# [Record excerpts]
----
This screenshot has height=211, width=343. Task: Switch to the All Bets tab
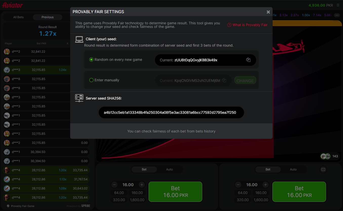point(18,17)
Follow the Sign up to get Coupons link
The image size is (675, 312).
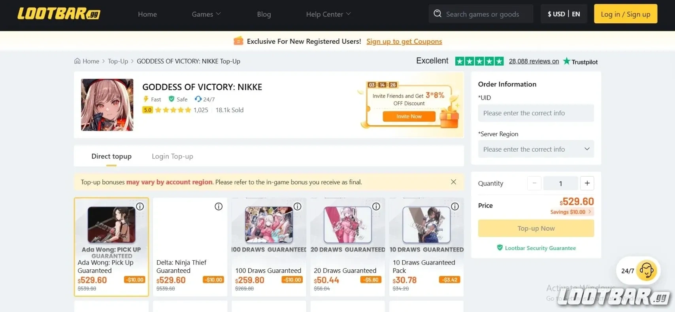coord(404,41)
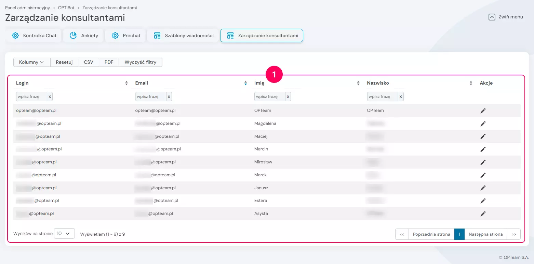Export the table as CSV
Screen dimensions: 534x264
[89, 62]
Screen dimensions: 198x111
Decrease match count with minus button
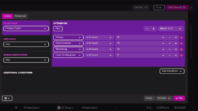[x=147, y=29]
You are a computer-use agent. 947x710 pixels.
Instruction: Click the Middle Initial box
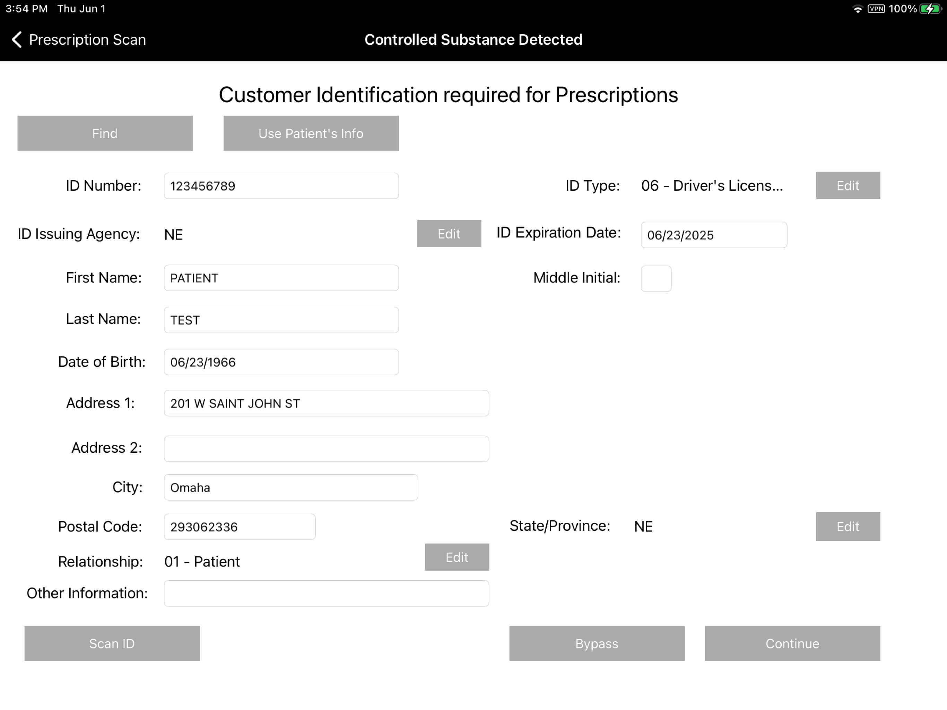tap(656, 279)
----
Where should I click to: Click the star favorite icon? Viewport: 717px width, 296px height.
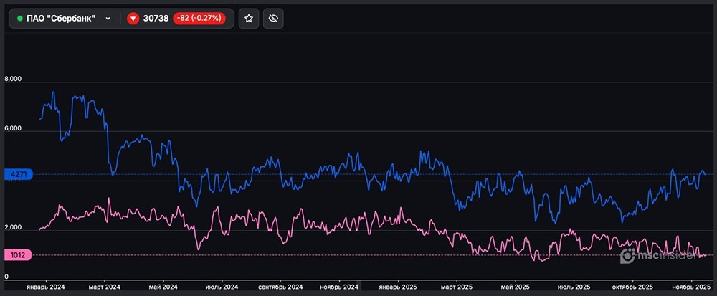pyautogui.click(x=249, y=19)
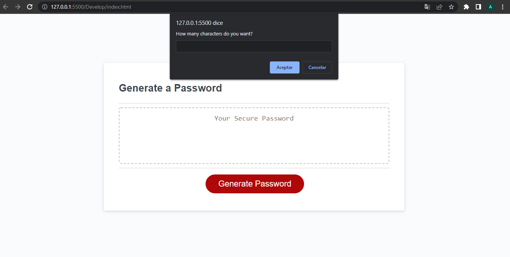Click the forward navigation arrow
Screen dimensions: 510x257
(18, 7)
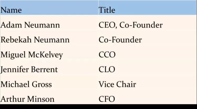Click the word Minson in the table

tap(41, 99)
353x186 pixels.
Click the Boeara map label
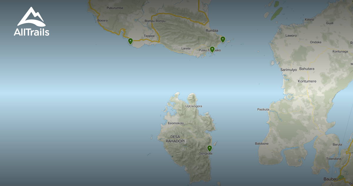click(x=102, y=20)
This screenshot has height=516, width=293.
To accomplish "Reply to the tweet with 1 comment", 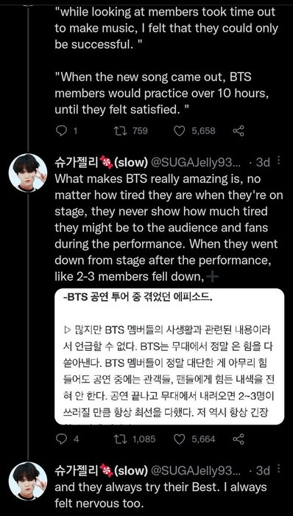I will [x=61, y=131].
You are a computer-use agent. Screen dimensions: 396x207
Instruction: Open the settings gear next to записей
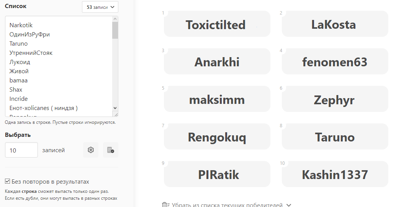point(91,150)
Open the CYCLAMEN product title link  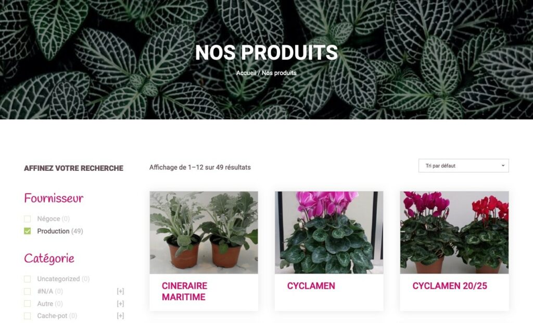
----
Among the entries above, copy exactly the stretch from the line holding "You are a computer-use agent. Screen" through the line holding "Open the CYCLAMEN product title link", leaving out any pictures.

You are a computer-use agent. Screen dimensions: 396x207
Instruction: Open the settings gear next to записей
point(91,150)
Open the CYCLAMEN product title link  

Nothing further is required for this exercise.